Access Control

access control Access Control Basic Principles

Access control put simply is the control of access to buildings. Sometimes referred to as door entry systems but access control can provide control over access to car parks, secure outdoor areas and essentially any area where you wish to control or limit the access to authorised persons only.

We all appreciate that locking a door, gate or barrier is a simple way of controlling who can access an area, however this is impractical when many people may require access as the issuing of keys to hundreds or even thousands of people presents a logistical nightmare, in addition should a key be lost the lock may require changing with the issue of new keys all round. Additionally this form of access control relies upon every user locking the door behind them every time they pass through which we all know is the weak link.

Taking a simple access control scenario, a front door to a reception area of a company, using the traditional lock and issuing all authorised persons with a key leaves a problem as visitors to the company require access. A simple access control system will provide a means to lock the door electronically, a release switch by reception allows the receptionist to open the access controlled door to people and a simple keypad outside the door will allow staff to access the building with a PIN number. An addition to the system may be an egress switch fitted inside the building adjacent to the door to allow people to leave the building with a simple press of the button rather than relying upon the receptionist.

To achieve a simple system as above using conventional wired technology you will need an electronic lock suited to the door, a keypad rated for external use provides a timer to allow people to open the door when either the receptionist door release button or egress switch is operated, or a correct code is entered and should include multiple access control codes and the ability to remove/add codes as required, a push to make switch for reception, another push to make switch (possibly marked push to exit) for the egress switch, a 12VDC power supply to provide power for the lock and keypad and a rechargeable battery to keep the system working in the event of power failure, The wiring whilst simple will require the following, 240V fused spur for the power supply, 12VDC cables from the power supply to the keypad, 12VDC cables from the egress switch and reception desk switch to the keypad, 12VDC cable between the keypad and the lock.

This access control system can be simplified with the use of radio systems, the RF Magnet kit and accessories can provide all the above functionality with radio replacing the cables, a battery operated keypad for outside the door is available, a miniature radio PCB is available to retro fit into any push to make switch to convert it to radio control, hand held radio (key fob) buttons are available to release the lock, fixed radio buttons for reception desk areas are available (once fixed they are more difficult to lose) all these are designed to operate the RF Magnet  direct without cables, the only part requiring wiring is the lock, which requires 12VDC from a power supply.

All the above access control and radio system switches can be used with the Digiway door opener for a comprehensive and simple disabled access control system although the Digiway door controller will require a connection to the mains supply.

If the reception desk is located in such a position as the receptionist can not see the access controlled door (or the persons waiting to enter) then it may be appropriate to install an audio link to allow the receptionist to talk to the person requiring access prior to releasing the door, such access control systems are available with built in key pads to allow staff to enter the building without delay, a visitor presses the "call" button to speak to the receptionist who can make a decision to open the door, typically this is via a telephone handset with a door release button (and monitor for video if chosen) built in.

» **Material provided**:

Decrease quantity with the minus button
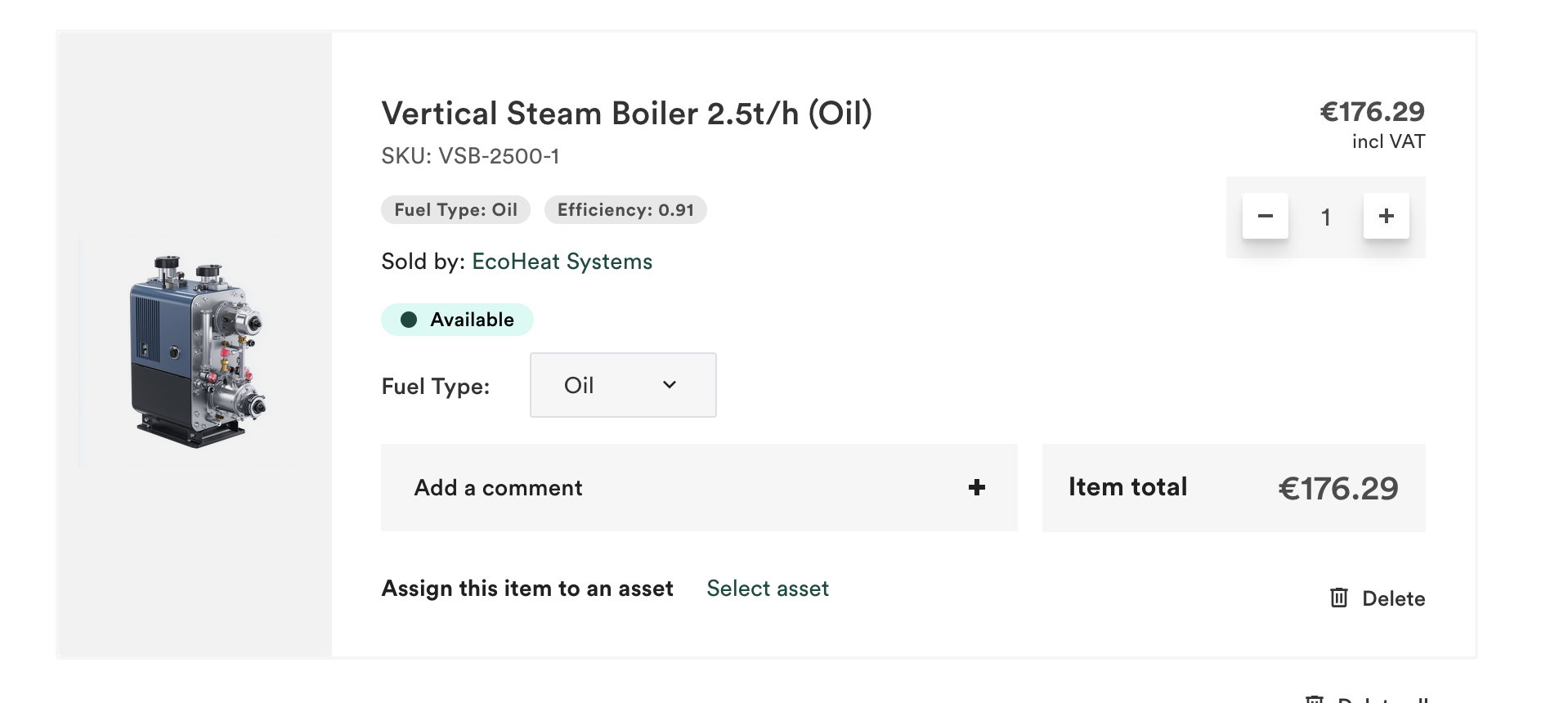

» **Required tasks**:
1) Answer these questions using the access control text:
(a) Apart from buildings, which areas does the text say access control can cover?
(b) In the radio-based system, which part is the only one that still requires wiring?
(c) What does the Digiway door controller require?
2) Edit the access control text between "Taking a simple" and "upon the receptionist.", inclusive, so that "receptionist" becomes "front desk attendant".

» **Solutions in order**:
1)
(a) Car parks, secure outdoor areas and essentially any area where you wish to control or limit access to authorised persons only.
(b) The lock, which requires 12VDC from a power supply.
(c) A connection to the mains supply.

2)
Taking a simple access control scenario, a front door to a reception area of a company, using the traditional lock and issuing all authorised persons with a key leaves a problem as visitors to the company require access. A simple access control system will provide a means to lock the door electronically, a release switch by reception allows the front desk attendant to open the access controlled door to people and a simple keypad outside the door will allow staff to access the building with a PIN number. An addition to the system may be an egress switch fitted inside the building adjacent to the door to allow people to leave the building with a simple press of the button rather than relying upon the front desk attendant.